Integral Ring Extension induces Surjection

Question

Let $\phi:R \subset A$ an integral ring extension.

I want to know why and how to see that in this case the induced morphism $f_{\phi}: \operatorname{Spec}(A) \to \operatorname{Spec}(R)$ is surjective.

Answer 1

The classical proof goes along these lines:

We need a lemma:

Lemma: Let $A$ be an integral domain, $R$ be a subring such that $A$ is integral over $R$. The $A$ is a field if and only if $R$ is.

Suppose first $R$ is local ring, with maximal ideal $\mathfrak m$ , and consider any maximal ideal $\mathfrak n$ of $A$. As $R/\mathfrak n\cap R \hookrightarrow A/\mathfrak n\;$ is injective, the above lemma shows $\mathfrak n\cap R\;$ is a maximal ideal of $R$, hence $$\mathfrak n\cap R=\mathfrak m,$$ i.e. the maximal ideal ideal of $R$ lifts to $\operatorname{Max} A \subset\operatorname{Spec} A$.

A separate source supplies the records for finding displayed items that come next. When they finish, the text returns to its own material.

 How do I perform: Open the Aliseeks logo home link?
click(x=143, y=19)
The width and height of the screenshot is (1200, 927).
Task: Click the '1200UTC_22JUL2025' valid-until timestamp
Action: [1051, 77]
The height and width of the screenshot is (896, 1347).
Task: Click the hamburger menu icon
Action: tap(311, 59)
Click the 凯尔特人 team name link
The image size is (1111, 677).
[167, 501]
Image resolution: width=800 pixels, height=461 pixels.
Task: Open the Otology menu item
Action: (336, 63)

Now for the general case: let $\mathfrak p\in\operatorname{Spec}R$, localise at $\mathfrak p$ and consider the commutative diagram: \begin{alignat}{2} R_{\phantom{\mathfrak p}}& \hookrightarrow& A_{\phantom{\mathfrak p}}\\ \downarrow_{\phantom{\mathfrak p}}&&\downarrow_{\phantom{\mathfrak p}}\\ R_{\mathfrak p}& \hookrightarrow&\; A_{\mathfrak p} \end{alignat} By the local case, $\mathfrak p R_{\mathfrak p}$ lifts to a maximal ideal $\mathfrak n $ in $A_{\mathfrak p}$. This ideal is the localisation $\mathfrak q_{\mathfrak p}$ of a prime ideal $\mathfrak q\in\operatorname{Spec} A$, and, since the inverse image of $\mathfrak n =\mathfrak q_{\mathfrak p}$ in $R_{\mathfrak p}$ is $\mathfrak p R_{\mathfrak p}$, hence its inverse image in $R$ is $\mathfrak p$, the inverse image of $\mathfrak q$ in $R$ by the upper map is also $\mathfrak p$.